Diorella também compartilha com Vent Vert o fato de ter sido criado por um grande perfumista, o lendário Edmond Roudnitska. Edmond não possui um histórico grande de criações, mas as que levaram seu nome ficaram conhecidas pela beleza, complexidade e equilíbrio de seus aromas. Edmond era um perfumista estudioso e que levava anos aprimorando suas fórmulas - no passado não se tinha a pressão de lançar um perfume a cada três ou seis meses. Diorella é uma de suas obras-primas lançadas em 1970, 23 anos após Vent Vert. Sua temática também é vibrante, marcante, porém mais luminosa em seu cheiro. Na versão parfum percebe-se que Diorella foca mais no aspecto amadeirado, chypre e terroso na base e o contrasta com um buquê floral luminoso, onde o cheiro de flores mais clássicas como madressilva, jasmim narcótico e lírio do vale são iluminados por um uso generoso da molécula sintética hedione, acrescentando um brilho abstrato de jasmim que se dá uma leveza interessante a um boquet de flores que seria bem mais pesado sem ela. É um perfume de nuances, um jogo entre luz e sombras que exemplifica bem a beleza e os mistérios da família chypre. E é, assim como Vent Vert, um perfume único para o público feminino, algo que ousa explorar aromas mais herbáceos e secos.

English:

I find very interesting as in the history of perfumery some creations seem to form almost involuntarily a genealogy around the same idea. It's like perfumers at different times feel inspired by a similar theme, but working with different materials and technical advances that each time allows. One day ir crossed my mind the possibility of Vent Vert and Diorella have this feature. Both were audacious feminine creations by the use of generous herbal, fresh and spring aromas in contrast with woody chypre bases. They are perfumes full of life and unique in their personalities - they seem even to convey joy and life instead of seduction in their advertisements. I finally had the chance to prove these impressions when using samples of vintage versions of both in the concentration that i like the most - the pure parfum.

Vent Vert was created in 1947 by Germaine Cellier, perfumer whose works exude an unforgettable and remarkable personality. Germaine worked with intense concentrations of materials in their formulas and enjoyed a compact style of composition: not many materials and using bases (formulas prepared in general by fragrance houses) to give complexity to her compositions. Vent Vert is one of her famous creations by including this aspect and giving plenty of work to be reformulated, replacing the bases produced by firms that no longer exist. The result of the vintage version, however, is wonderful and it's a shame that has not been maintained. It has the impression of a spring bucolic day. Everything seems in place: the fluffy  moss aroma, a smell that reminds me of earth, the smell of fresh flowers, a light sensual touch of jasmine, the woody generosity of vetiver and the aroma of fresh  freshly cut grass that the generous galbanum use provides in the composition. It is a scent that could well now be launched as a niche or in a more exclusive mainstream line, its aroma if not modern can be adapted to it.

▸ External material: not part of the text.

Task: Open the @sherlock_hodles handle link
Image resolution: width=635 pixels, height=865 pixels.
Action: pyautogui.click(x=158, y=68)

Diorella also shares with Vent Vert the fact that it was created by a great perfumer, the legendary Edmond Roudnitska. Edmond does not have a big history of creations, but what took its name became known for beauty, complexity and balance of its aromas. Edmond was a studious perfumer and that used to took years tweaking his formulas - in the past we had no pressure to launch a perfume every three to six months. Diorella is one of his masterpieces released in 1970, 23 years after Vent Vert. Its theme is also vibrant, striking, but more light on its smell. In parfum version I realize that Diorella focuses more on the woody, chypre and earthy aspect at the base and contrasts it with a bright floral bouquet, where the smell of more traditional flowers such as honeysuckle, narcotic jasmine and lily of the valley are illuminated by a generous use of the synthetic molecule hedione, adding an abstract shining jasmine which gives an interesting lightness to a boquet of flowers that would be heavier without it. It is a perfume of nuances, a game of light and shadows that exemplifies the beauty and the mysteries of the chypre family. And it is, as Vent Vert, a unique perfume for the female audience, something that dares to explore more herbaceous and dry aromas.